Wednesday, February 21, 2007

Forest Canopy Complete!

My poor photographic skills in the last post showed the yarn I'm using for Forest Canopy quite washed out in the sun. This is what the yarn actually looks like. It is a blend of 2 shades of blue, 2 shades of purple, and 2 shades of green.



In knitted form, it does appear kind of a grey blue in artificial light, and more of the colors show in daylight. Each batt that I used in spinning it was hand blended with hand cards so the mix of colors was never exactly the same. Approximately 20 individually blended batts went into the singles and then were plied together. The effect leaves muted stripes of color waves. The wool is long staple and silky blends of Romney lamb and a BL-Romney cross.

These photos are fairly true to color in natural sunlight.


And of course the blocking shot. It blocked out to 70"x35" - not much smaller than Kiri and it won't likely shrink up much because of the type of wool. Which means I will probably knit another sometime soon.


Pattern: Forest Canopy Shoulder Shawl, Susan Pierce Lawrence
Yarn: My handspun fingering weight, approximately 346 yards
Needles: Knit Picks Options slick metal size 8's
Pattern review: The pattern itself is specifically designed towards new lace knitters and is very well written. It contains useful advice on yarn and needle selection, life lines, gauge and swatching etc. The instructions are written and charted, well layed out and very clear. The repeats are easily memorized and rythmic. It is an ideal example of patterns that make "reading your lace" very easy and quick to know exactly where you are at at all times. Great travel knitting project.
Issues: The only issue I had was the line"Slick, metal needles are a recipe for disaster when knitting lace. Needles made from wood or bamboo are preferable to those made from metal." I prefer it very much when pattern writers express things like this as *their opinion* instead of a declaration. Something like "I find slick metal needles difficult to work with in lace knitting and prefer wood or bamboo because it provides a little more grip to the stitches. Choose needles that work for you." is a perfectly benign way to put it instead. After all, does my shawl look like a "disaster"? It would have been if I tried to use bamboo needles, the 'sticky' is just too much for me...... jmo

Friday, February 16, 2007

Plan, what plan??

Where there's a plan, there's always the option to chuck it out the window, isn't there? I mean, I had all the best intentions to establish a bit of project monogamy and get some of those wip's completed, but I appear to be claustrophobic when I place arbitrary, if logical, restrictions on myself. The practical side of my brain screams for a bit of order when I take on too many different things simultaneously but the creative side screams that that kind of thinking is for straight-jacket certifiables, and since I'm just ordinary crazy, it is far more fun to live on the edge and cast on with wild abandon. And people think knitters are calm, quiet types....riiight.

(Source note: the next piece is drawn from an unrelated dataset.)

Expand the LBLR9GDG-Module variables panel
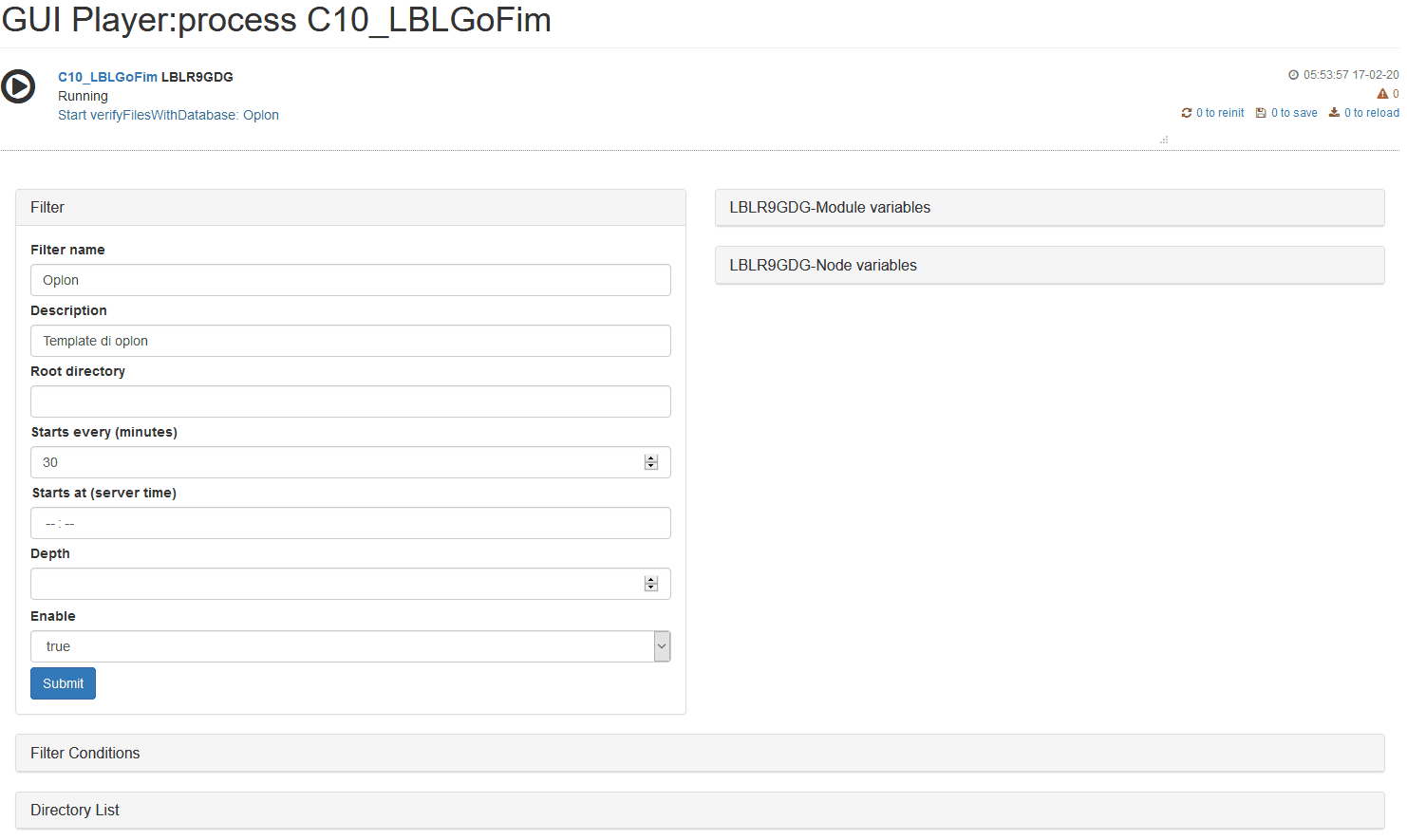The width and height of the screenshot is (1407, 840). 1049,208
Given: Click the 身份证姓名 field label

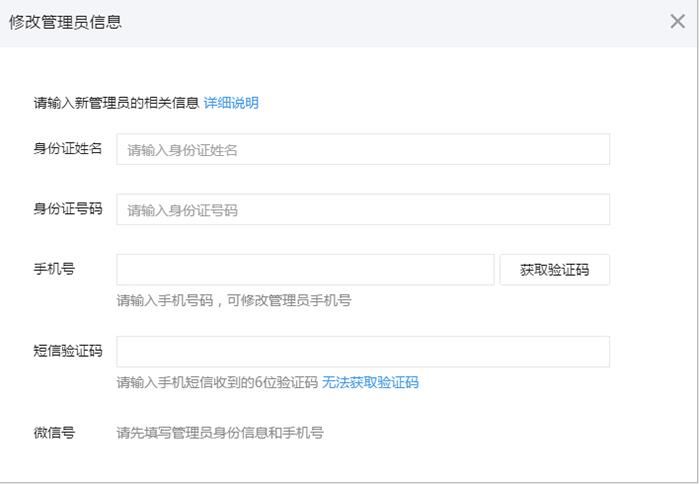Looking at the screenshot, I should 68,150.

So Marina explained "the Norwegian way" of dealing with pattern repeats that refuse to cooperate and meet the specific measurements required and I think this method will indeed tame Ambassador. So I recalculated and cast on. Well, almost cast on, I still have to count the stitches one last time before I can start. So, no pictures - it's a needle with loops on it, lots of loops, not exciting. Well exciting, but not...you know what I mean.

Then we have Sweet Germaine making an appearance. It's a scarf for a friend (that I was, ahem, supposed to do last year) in cables and arrowhead lace. So I have some lace and cables going on to quell the desire and hopefully keep me from starting yet another sweater. The "sweet" part? It's Prime Alpaca and knits like a dream! If you ever thought about trying it and hesitated, it is really nice yarn and quite reasonable. Spunky Eclectic has all the Henry's Attic yarns at good prices.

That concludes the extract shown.